Starting at the line containing "Screen dimensions: 222x217" and ending at the line containing "This screenshot has", transcribe the listing below exactly. Keep both end lines, skip the pictures, and copy nothing else.

*Material provided*:
------------------------------------------------------------------------
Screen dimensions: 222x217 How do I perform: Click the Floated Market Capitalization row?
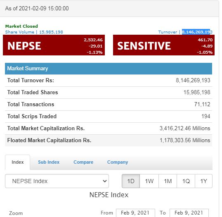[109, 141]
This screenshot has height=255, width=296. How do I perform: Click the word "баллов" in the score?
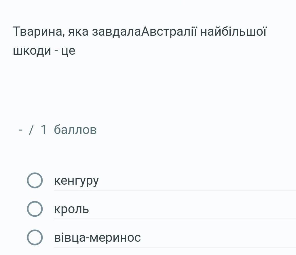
------------------------------------------------------------------------
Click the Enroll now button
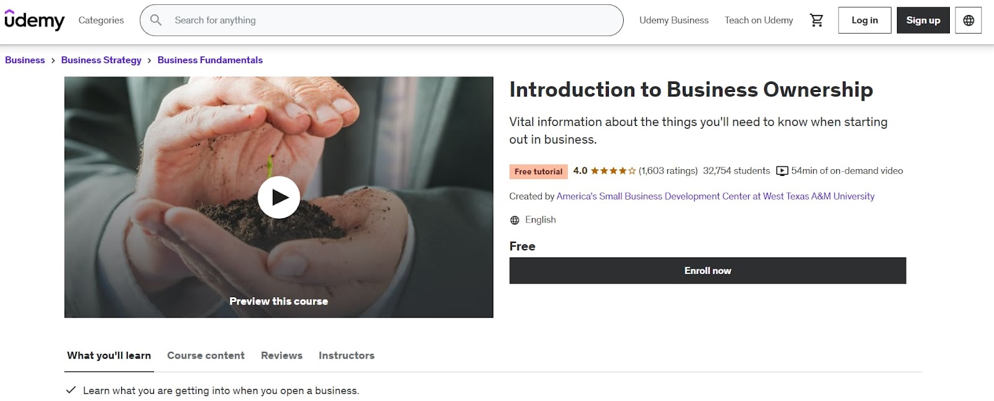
------------------------------------------------------------------------
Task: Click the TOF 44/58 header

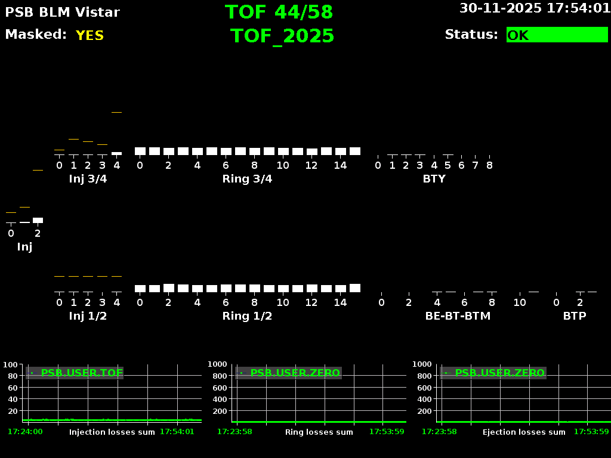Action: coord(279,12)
------------------------------------------------------------------------
*The answer*:
Screen dimensions: 222x217 How do I perform: Click the Floated Market Capitalization row?
[109, 141]
This screenshot has height=255, width=296. How do I perform: Click the word "баллов" in the score?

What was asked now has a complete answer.